Jürgen Grobler turned his own life around then remodelled the GB squad into world-beaters

Hazewinkel, a lake near Mechelen in Belgium, is a bleak place, where rowers are housed in eight rudimentary huts. When the rain is torrential, and you fear you may be about to ruin the life of a good man, it is uniquely forbidding.

I have never forgotten the alarm in Jürgen Grobler's eyes one wretched April morning 14 years ago. As we sat on metallic chairs in a small cafeteria, I produced photocopies of hand-written files, compiled by the Stasi.

East Germany's reviled security police had detailed all aspects of his personal and professional activities with dehumanising efficiency. We both knew the gravity of evidence linking him to a state-sponsored drug-abuse programme in sport. His position as chief coach of the GB men's squad was in peril.

"I know I cannot run away from my past," he said, in a soft and tremulous tone. "Some things that were going on at that time might not have been correct, but I can look everybody in the eye and not feel guilty. I am not a doping coach. I am not a chemist."

I believed him instinctively then. I believe in him implicitly now, as his 10th Olympic campaign gets under way in the altogether more hospitable setting of Eton Dorney. My respect for Grobler as a man, and as arguably the greatest current coach in world sport, is immense.

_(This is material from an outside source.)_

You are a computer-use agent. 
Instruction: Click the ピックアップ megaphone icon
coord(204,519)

So why dredge up the past, at the risk of reviving a long-forgotten, quickly addressed whispering campaign? As perverse as it may sound, it feels appropriate because David Millar captained the British road cycling team yesterday.

It was a landmark occasion, the first time a convicted drug cheat represented Great Britain at an Olympics. To be honest, I was implacably opposed to him being allowed to do so. Doping still seems the easy way out, the ultimate betrayal.

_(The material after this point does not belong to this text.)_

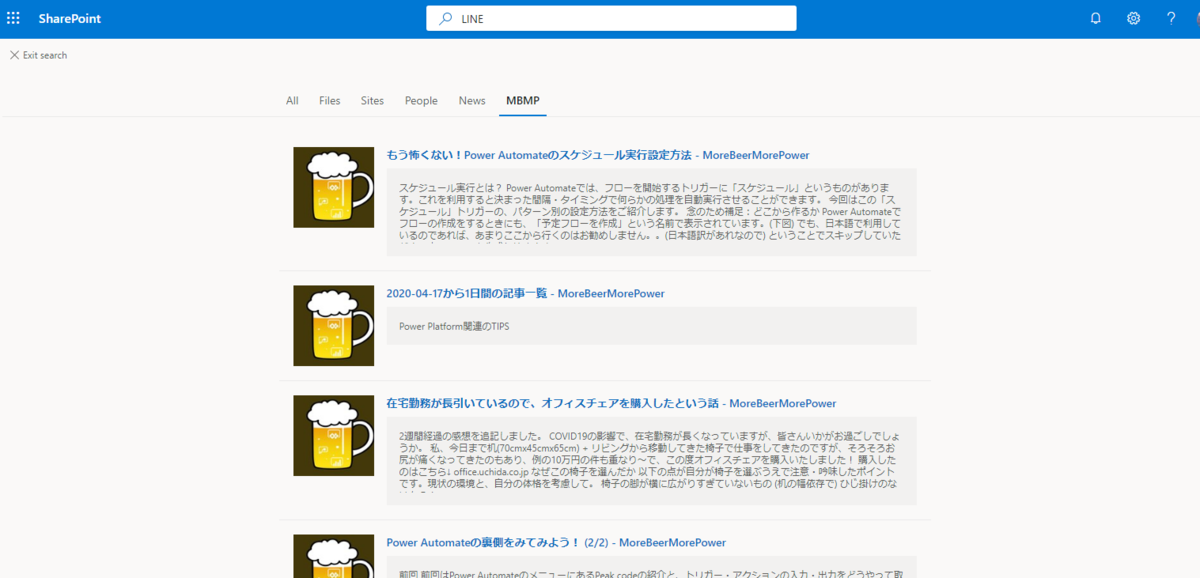The image size is (1200, 578).
Task: Click inside the search input field
Action: coord(620,17)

But once Millar's selection was ratified, there was no option but to focus on the human being rather than the symbol. The cyclist embraces his past as the mirror image of how he lives now, as a clean athlete. That should be good enough for any right-minded observer.

Grobler and Millar represent an eternal truth: perspective in sport, as in life, is everything. People rushed to judge the exiled East German coach because an accident of birth dictated that he grew up in a totalitarian regime.

Critics did not know him, or the petty tyrannies of a world in which neighbours spied on each other, and lives were destroyed on a collaborator's whim. They did not know his sport. Rowing is attritional, confrontational, emotional.

When legs and lungs are aligned, and the synchronicity of stroke and recovery gives the boat a surreal weightlessness, it is a narcotic. When fatigue disconnects the brain from the body, and the throat burns dry and sour, it is a torment.

Someone with Grobler's record – he has produced gold medals at every Olympics since 1972, with the exception of 1984, which was boycotted by the Eastern bloc – has earned the right to be taken on trust. He has done it the hard way.

In the early days, when Steve Redgrave's legend was being developed, Grobler would work from a mildewed gym in which rat traps lined the walls. Athletes lay face down, on what seemed like butcher's slabs, to lift weights. The dawn sessions on a mist-fringed Thames were exquisite torture.

Watching Grobler work remains an education. When he speaks, in heavily-accented English, he doesn't waste words. His genius lies in recognising the uniqueness of each athlete, and in blending raw physiological data with intuitive assessments of character.

The last time we met, he confided he had turned down a huge offer to coach in China. He was immensely proud of his son. Aged 10 when the family moved from Magdeburg in January 1991, he had just completed his PhD at Oxford.

"This country has given me everything," Grobler said.

Maybe so, but he has given everything back.

Pearce's team are a sorry stunt

Football gatecrashes the Olympic Games like a drunken playboy. It secures entry to the party by the back door, seduces the housekeeper and bullies the owners into servitude.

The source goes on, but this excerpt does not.